Probably they could use something
stronger after having to deal with me so often, but until I acquire and rename
the following brands the beer will have to do:
Absolut (Absolut
Obnoxious)
Johnnie Walker (Wimsey
Dragger)
Chivas Regal (Shove Us
Regal)
Grey Goose (Cold, Wet
Hound Nose Goose)
Wild Turkey (Wild
Wimsey)
Beefeater (Beefstealer)
Smirnoff (Smear On)
Jose Cuervo (Wimsey No
Go)
Myers (Mine)
Mount Gay (Mount Bay)
Stolichnaya (Stole It
From Ya)
Well you get the idea.
Anyway, one of the highlights of the event was the dunk
tank. There was some talk of trying to get me to press the red button to dunk
Paul but as satisfying as it would have been to give a human a bath I like Paul
too much. Instead Elizabeth did it
because it was her chance to give someone a bath without taking one herself.
And of course I got to take extensive walks around Silver
Spring and in spite of never having been there before I always had a specific
route in mind which was somehow never the one that my humans intended. Even they were impressed by my ability to decisively
drag them as if I actually knew exactly where I was going. But. I did know
exactly where I was going. Whichever way they weren’t. And we found a farmers market that I enjoyed
visiting very much although my humans cruelly prevented me from inspecting the
merchandise to my complete satisfaction.
But the highlight of the trip was a lovely walk in Sligo
Creek Park with Paul, Ilonka and their quarter Hounder, Bernie. Prior to this, on my morning walk I had put
my foot down the wrong way, causing my humans to alert Paul and Ilonka to the
fact that I was lame and not up to much walking. Once at the park, however, I
proceeded to charge out of the car and drag Elizabeth along the trail at speed.

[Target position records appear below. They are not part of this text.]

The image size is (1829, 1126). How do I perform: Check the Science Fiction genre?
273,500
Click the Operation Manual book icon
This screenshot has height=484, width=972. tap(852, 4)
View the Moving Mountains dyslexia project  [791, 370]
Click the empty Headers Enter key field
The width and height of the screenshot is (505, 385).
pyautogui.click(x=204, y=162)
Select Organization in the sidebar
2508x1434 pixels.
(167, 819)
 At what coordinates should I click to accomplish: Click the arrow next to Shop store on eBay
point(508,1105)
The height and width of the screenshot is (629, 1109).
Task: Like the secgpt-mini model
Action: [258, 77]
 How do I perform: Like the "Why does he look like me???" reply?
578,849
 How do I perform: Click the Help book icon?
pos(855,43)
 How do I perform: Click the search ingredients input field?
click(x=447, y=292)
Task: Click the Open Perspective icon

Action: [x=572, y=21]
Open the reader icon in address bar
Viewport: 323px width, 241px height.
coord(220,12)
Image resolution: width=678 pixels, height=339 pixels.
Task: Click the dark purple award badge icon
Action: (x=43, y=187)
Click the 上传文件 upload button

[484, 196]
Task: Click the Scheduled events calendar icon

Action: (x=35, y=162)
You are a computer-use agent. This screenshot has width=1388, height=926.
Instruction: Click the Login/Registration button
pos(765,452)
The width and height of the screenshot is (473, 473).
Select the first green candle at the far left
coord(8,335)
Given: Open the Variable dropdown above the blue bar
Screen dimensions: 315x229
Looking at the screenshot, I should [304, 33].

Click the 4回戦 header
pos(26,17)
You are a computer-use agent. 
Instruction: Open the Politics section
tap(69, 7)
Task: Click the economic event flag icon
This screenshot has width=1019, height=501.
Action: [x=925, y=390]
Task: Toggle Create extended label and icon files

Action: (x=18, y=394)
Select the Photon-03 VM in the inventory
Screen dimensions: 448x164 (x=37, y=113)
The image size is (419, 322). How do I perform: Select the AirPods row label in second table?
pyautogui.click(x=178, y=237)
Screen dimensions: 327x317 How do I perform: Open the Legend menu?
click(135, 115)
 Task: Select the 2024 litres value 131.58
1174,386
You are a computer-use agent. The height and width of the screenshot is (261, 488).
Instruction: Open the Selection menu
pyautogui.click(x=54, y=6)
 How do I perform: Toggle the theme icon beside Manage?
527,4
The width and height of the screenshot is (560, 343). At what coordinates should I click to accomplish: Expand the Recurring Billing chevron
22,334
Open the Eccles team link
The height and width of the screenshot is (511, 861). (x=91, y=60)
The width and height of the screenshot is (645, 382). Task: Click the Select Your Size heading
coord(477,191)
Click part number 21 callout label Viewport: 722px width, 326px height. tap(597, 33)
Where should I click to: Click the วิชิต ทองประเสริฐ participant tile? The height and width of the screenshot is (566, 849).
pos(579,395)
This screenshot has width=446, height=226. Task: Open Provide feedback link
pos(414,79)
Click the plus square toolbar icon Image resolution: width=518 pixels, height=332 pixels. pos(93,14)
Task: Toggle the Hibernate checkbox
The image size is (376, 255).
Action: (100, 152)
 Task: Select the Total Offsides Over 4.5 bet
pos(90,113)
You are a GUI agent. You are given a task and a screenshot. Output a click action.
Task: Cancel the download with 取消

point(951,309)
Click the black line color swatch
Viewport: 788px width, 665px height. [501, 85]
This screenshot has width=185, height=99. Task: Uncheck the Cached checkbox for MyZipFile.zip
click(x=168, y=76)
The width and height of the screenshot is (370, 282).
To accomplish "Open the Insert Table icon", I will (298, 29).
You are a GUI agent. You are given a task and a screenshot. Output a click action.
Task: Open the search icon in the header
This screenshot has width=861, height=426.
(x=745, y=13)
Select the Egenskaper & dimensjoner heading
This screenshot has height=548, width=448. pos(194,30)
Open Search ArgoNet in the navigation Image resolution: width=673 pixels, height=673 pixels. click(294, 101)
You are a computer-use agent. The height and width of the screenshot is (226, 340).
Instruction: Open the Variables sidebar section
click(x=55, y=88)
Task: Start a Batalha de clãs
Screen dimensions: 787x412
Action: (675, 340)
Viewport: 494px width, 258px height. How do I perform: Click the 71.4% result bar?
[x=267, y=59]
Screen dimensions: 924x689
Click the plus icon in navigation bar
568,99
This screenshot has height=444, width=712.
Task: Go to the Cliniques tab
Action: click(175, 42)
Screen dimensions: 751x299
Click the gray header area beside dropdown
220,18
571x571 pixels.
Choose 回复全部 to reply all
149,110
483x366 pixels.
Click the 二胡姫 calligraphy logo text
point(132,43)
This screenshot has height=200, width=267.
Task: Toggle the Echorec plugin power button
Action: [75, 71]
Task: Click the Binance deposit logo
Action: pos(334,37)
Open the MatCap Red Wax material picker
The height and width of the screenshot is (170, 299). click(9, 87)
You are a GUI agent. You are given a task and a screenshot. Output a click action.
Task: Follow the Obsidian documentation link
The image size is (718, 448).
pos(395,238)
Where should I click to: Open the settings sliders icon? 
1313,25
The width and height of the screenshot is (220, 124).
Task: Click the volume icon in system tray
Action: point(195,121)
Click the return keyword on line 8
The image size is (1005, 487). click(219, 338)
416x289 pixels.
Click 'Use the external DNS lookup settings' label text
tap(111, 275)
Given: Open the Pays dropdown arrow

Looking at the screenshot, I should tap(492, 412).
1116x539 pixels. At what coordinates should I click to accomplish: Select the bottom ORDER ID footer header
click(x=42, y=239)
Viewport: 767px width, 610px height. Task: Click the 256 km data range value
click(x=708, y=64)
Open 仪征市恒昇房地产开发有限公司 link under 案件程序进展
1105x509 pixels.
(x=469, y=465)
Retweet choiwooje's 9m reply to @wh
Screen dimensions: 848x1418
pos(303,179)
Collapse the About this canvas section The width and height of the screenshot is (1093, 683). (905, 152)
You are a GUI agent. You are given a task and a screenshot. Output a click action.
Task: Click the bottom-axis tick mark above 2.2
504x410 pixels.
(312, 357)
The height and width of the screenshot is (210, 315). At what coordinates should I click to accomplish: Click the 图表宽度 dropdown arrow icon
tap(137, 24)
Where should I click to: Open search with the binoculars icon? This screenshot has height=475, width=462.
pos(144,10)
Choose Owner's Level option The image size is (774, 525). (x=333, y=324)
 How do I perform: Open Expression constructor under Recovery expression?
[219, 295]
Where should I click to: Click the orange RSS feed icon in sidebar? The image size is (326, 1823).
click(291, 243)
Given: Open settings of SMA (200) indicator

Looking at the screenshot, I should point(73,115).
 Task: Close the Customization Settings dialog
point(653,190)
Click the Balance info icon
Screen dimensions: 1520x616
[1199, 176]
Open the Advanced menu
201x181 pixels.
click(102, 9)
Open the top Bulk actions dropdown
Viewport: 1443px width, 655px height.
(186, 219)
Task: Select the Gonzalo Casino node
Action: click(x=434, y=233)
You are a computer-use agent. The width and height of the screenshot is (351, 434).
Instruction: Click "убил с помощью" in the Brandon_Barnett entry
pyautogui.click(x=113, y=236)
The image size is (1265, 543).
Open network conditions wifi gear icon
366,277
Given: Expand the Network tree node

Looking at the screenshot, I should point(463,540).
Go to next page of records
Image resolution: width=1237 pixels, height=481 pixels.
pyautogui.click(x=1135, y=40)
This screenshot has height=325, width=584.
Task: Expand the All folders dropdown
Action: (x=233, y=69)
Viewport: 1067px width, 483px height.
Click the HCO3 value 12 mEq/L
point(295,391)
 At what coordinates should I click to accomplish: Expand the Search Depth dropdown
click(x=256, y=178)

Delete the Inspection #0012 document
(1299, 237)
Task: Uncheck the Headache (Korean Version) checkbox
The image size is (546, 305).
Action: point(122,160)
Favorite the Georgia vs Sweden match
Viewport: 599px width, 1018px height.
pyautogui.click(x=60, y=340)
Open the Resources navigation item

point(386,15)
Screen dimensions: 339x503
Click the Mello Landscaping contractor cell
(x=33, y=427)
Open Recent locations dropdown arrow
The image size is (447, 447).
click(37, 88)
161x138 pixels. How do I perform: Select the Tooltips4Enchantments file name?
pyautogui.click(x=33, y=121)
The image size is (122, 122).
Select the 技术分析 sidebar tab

Then it was all “I thought you said he
was lame!” There is nothing like making
your humans look like over reacting buffoons.
I especially liked Sligo Creek itself although Elizabeth and
I had a disagreement as to the route we should take—I thought we should walk
through the actual creek but she didn’t want to owing to something petty like
having to drive 5 hours in wet jeans and shoes.
My humans should be used to me getting them soaked.
But before I leave you to go play with my latest favorite
obnoxious toy—a squeaky tennis ball that I found in the park—a big shout out to
my young Frenchie friend Pluto and his humans Kim and Andre for passing their
therapy dog test. This means that Pluto
can go places and have people pet him and feed him snacks. I guess I am a therapy dog too, except for the
whole listening to humans part of it. And of course after spending time with me
people do need therapy so that should count for something.
Any ahrooo, until next time,
Wimsey, the toast of Rockville
2 comments:
So jealous. Next time we want to come along!
That sounds like a wonderful trip! My humans have a Yukon, but it has those bucket back seats, so canines such as me must travel in our kennels in the back. Just not fair.